Our results warrant translational studies to confirm the causal relationship through indoor microbial exposure-modifying intervention that may also form a novel strategy for primary asthma prevention.

Good luck with your future studies.


BTW – The scripts at Github are useless references to shell and Python scripts that will never run due to “—” characters. And what about that baby code?

eigenfile <- paste(outfolder, "/", prefix, "_PCoA_eigenvalues.txt", sep="")
writerow <- paste("Eigenvalue min / max: ", min.eigen, " / ", max.eigen, sep="")
write(writerow, file=eigenfile, append=F)
writerow <- paste("Sum of all eigenvalues: ", round(neg.eigensum, digits=6), sep="")
write(writerow, file=eigenfile, append=T)
writerow <- paste("Sum of all eigenvalues (negatives as 0): ", round(nonneg.eigensum, digits=6), sep="")
write(writerow, file=eigenfile, append=T)
writerow <- "Eigenvalues (pos & neg): "
write(writerow, file=eigenfile, append=T)
writerow <- paste(pcoa$value$Eigenvalues, collapse="\t")
write(writerow, file=eigenfile, append=T)
writerow <- "Percents (Negatives as negatives): "
write(writerow, file=eigenfile, append=T)
writerow <- paste(paste(neg.percent, " %", sep=""), collapse="\t")
write(writerow, file=eigenfile, append=T)
writerow <- "Percents (Negatives as 0): "
write(writerow, file=eigenfile, append=T)
writerow <- paste(paste(nonneg.percent, " %", sep=""), collapse="\t")
write(writerow, file=eigenfile, append=T)

Using R heredoc syntax I can rewrite 20 unreadable by 8 readable lines.

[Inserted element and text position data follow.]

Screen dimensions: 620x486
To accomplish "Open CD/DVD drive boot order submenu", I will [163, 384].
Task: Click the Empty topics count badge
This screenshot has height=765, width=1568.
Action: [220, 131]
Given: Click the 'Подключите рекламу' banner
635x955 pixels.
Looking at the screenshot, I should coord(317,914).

tmp <- 'Eigenvalue min / max: min.eigen / max.eigen
Sum of all eigenvalues: neg.eigensum
Sum of all eigenvalues (negatives as 0): nonneg.eigensum
Eigenvalues (pos & neg): pcoa
Percents (Negatives as negatives):  neg.percent %
Percents (Negatives as 0): nonneg.percent %'
for (i in c("min.eigen","max.eigen","neg.eigensum","nonneg.eigensum","pcoa$value$Eigenvalues","neg.percent","nonneg.percent") ) { tmp <- gsub(i,get(i),tmp) }
write(tmp, file=paste(getwd(),out,"/")


And why moving to SAS for a simple logistic regression? Is there anyone else in the academic world who pays $8,700 annually for a basic SAS Windows Analytics package just for that reason?